Y aquí termina el cuento, aunque parece incompleto, porque en esas estamos. No desde hace cuatro, sino desde hace diez años, que muchos hablábamos de la inmoralidad y el despropósito de ese financiamiento tan grande. Y los partidos sordos, masticando su alfalfita. Tuvo que volver a temblar para que, de improviso, ellos, los mismos que durante lustros defendieron las prerrogativas, descubrieran que, efectivamente, era
vergonzoso el dinero que ellos mismos se habían asignado y vuelto a asignar cada año. 

¡Oh epifanía gloriosa! Ponen el énfasis en el ahorro, y el destino de los recursos para los damnificados, pero no es sólo eso: el financiamiento público excesivo a los partidos los ha corrompido, los ha convertido en un fin en sí mismos, en la forma de vida de una gran cantidad de pencos que no tendrían pastura en ningún otro lado. 

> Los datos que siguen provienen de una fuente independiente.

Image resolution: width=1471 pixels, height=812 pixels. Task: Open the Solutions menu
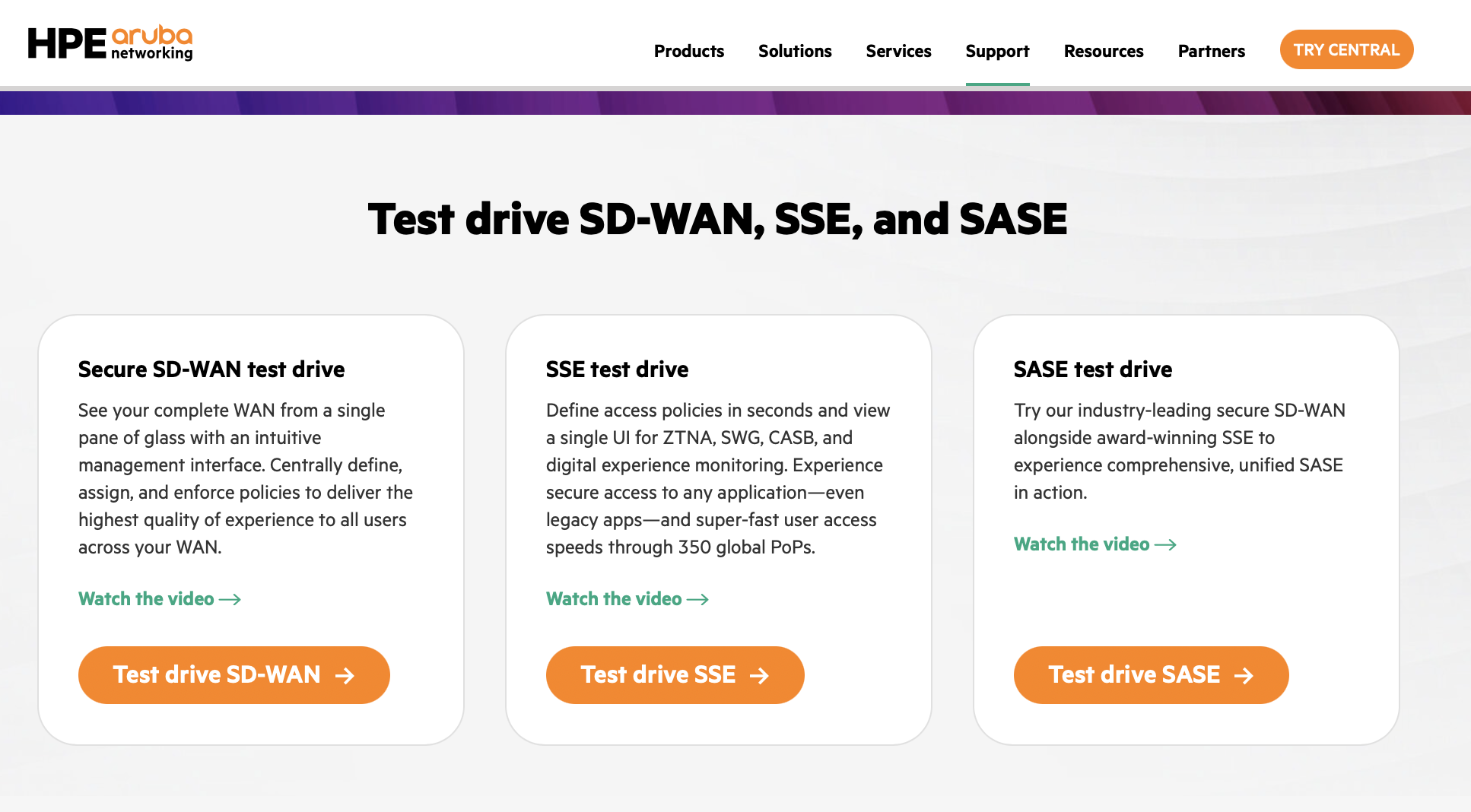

En resumen: el financiamiento a los partidos en México, no nos ha dado mejores partidos. Ni siquiera
ha evitado que muchos de los gordos equinos que se aprovechan del erario con singular alegría, roben, hagan trampas y se alimenten de alfalfas prohibidas. Como nos pasa con los adolescentes: podemos decirlo y repetirlo, hasta que un día, por arte de magia, lo expresan con sus propias palabras, como si a ellos se les hubiera ocurrido y hacen lo impensable. No importa, al final, se sigue derrumbando la estructura de la partidocracia que ha obstruido el camino hacia una verdadera democracia. Ojalá que los mejores políticos, que también habitan los partidos, vayan tomando el mando. 

Y una despedida. 

Al recordar el cuento y revisar en mis archivos, veo que hace casi diez años, empecé a escribir sobre estos temas, no recuerdo desde cuándo en este espacio, que Eslocotidiano me ofreció sin cortapisas de ninguna especie. Hoy mis otras ocupaciones y responsabilidades me obligan a dejar de hacerlo. Agradezco a Leopoldo Navarro. Y especialmente a los lectores, que me distinguieron con su atención, si no semana a semana, al menos de vez en cuando.